WHAT TO WORK ON: Copy everything from the line containing "The image size is (1200, 630)." down to the line containing "Given: Open the Encoding UTF-8 dropdown", with both of those lines included. Leave the pictures out of your answer.

EXERCISE DATA:
--------

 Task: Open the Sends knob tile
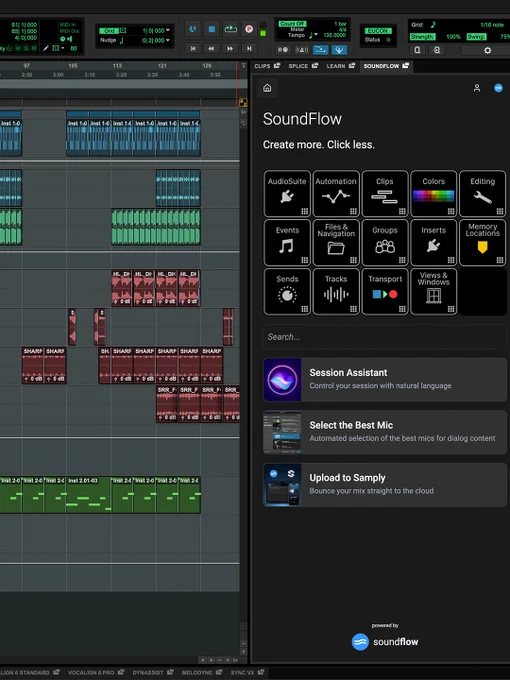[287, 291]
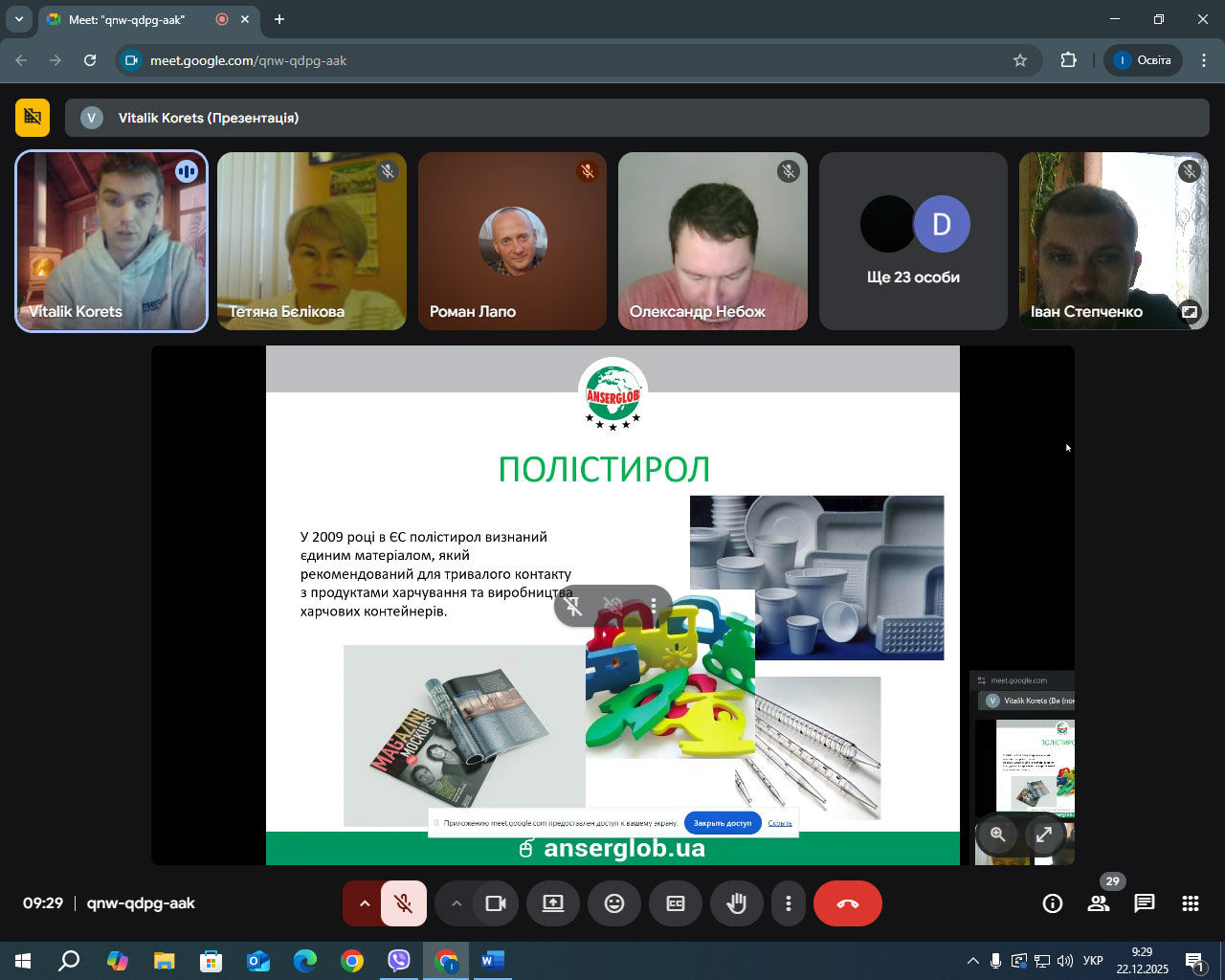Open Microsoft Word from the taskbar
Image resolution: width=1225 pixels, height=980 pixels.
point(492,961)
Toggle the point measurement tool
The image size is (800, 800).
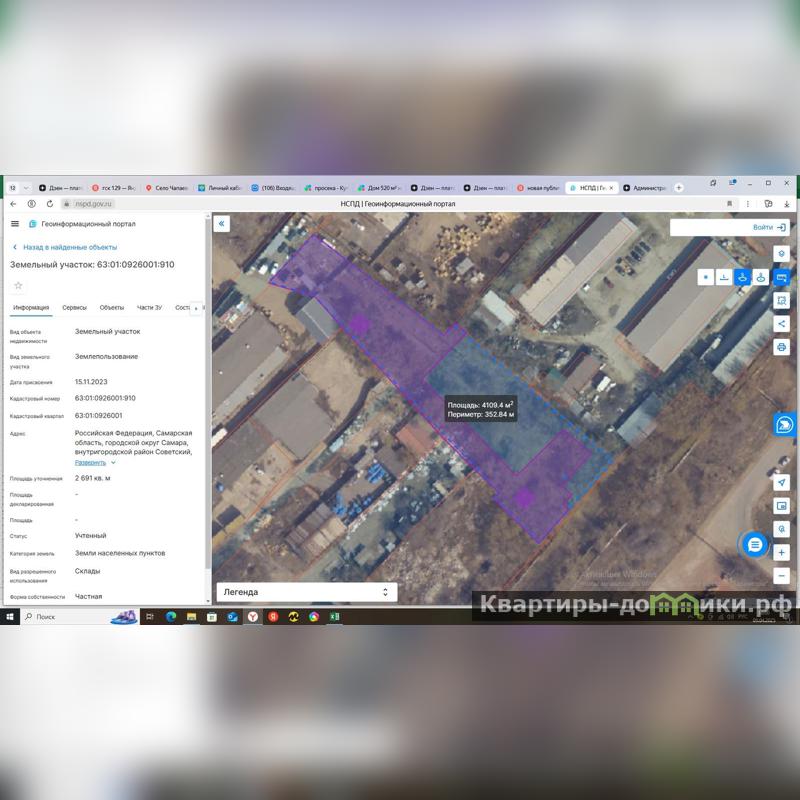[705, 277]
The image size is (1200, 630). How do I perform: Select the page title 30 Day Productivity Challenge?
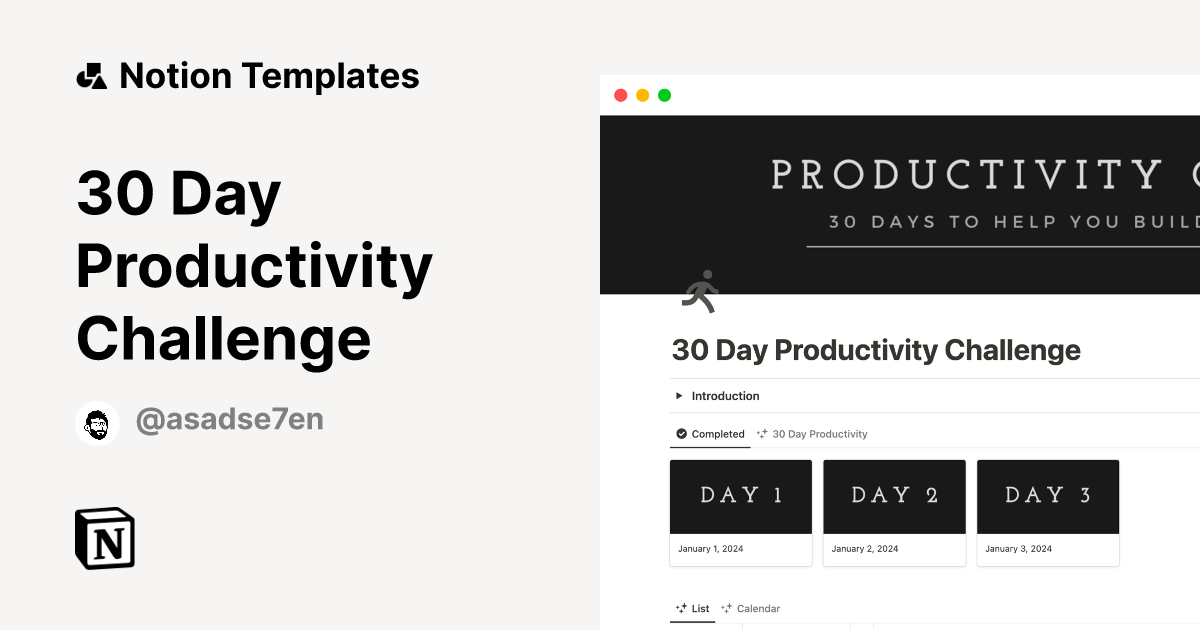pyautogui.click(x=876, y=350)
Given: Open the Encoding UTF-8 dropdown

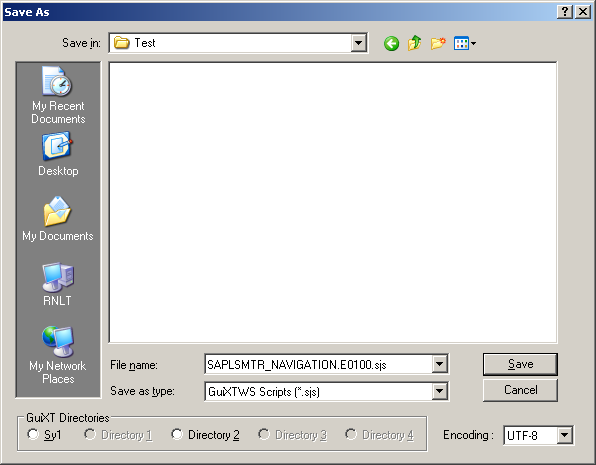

--------

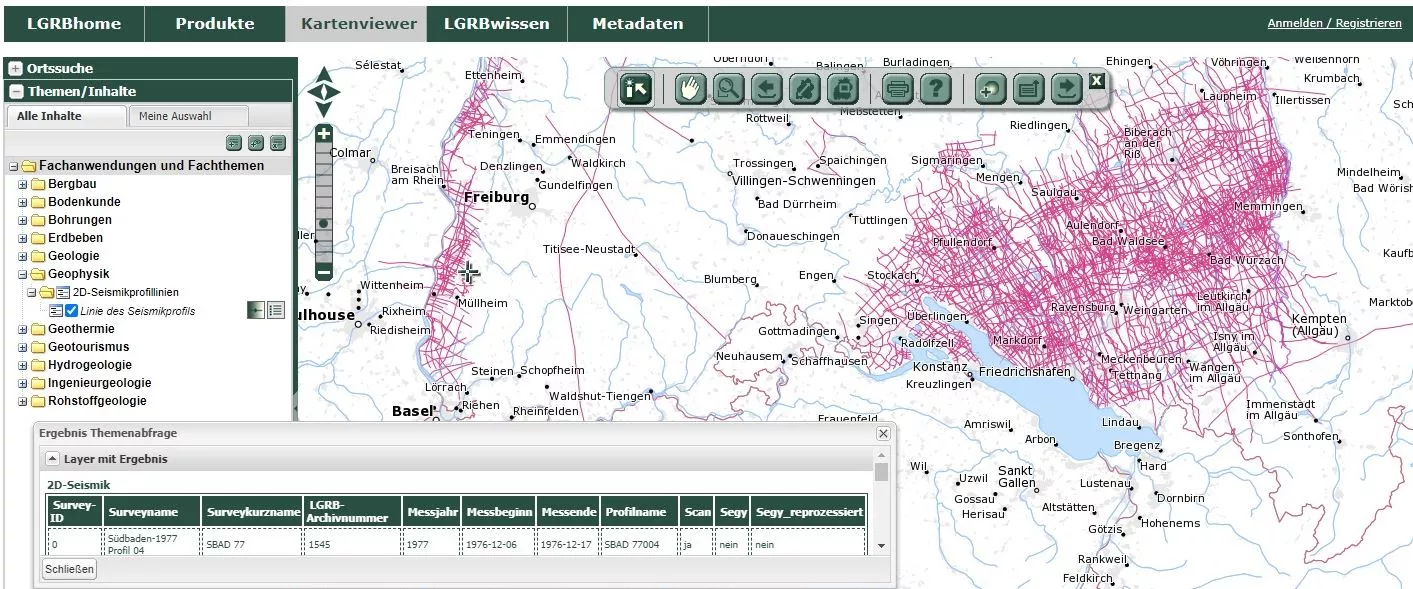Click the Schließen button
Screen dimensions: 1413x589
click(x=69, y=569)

--------

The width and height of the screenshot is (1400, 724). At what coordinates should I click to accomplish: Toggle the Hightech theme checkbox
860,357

--------

COMPLETE OUTPUT:
The image size is (1200, 630). How do I perform: Select the page title 30 Day Productivity Challenge?
pyautogui.click(x=876, y=350)
Given: Open the Encoding UTF-8 dropdown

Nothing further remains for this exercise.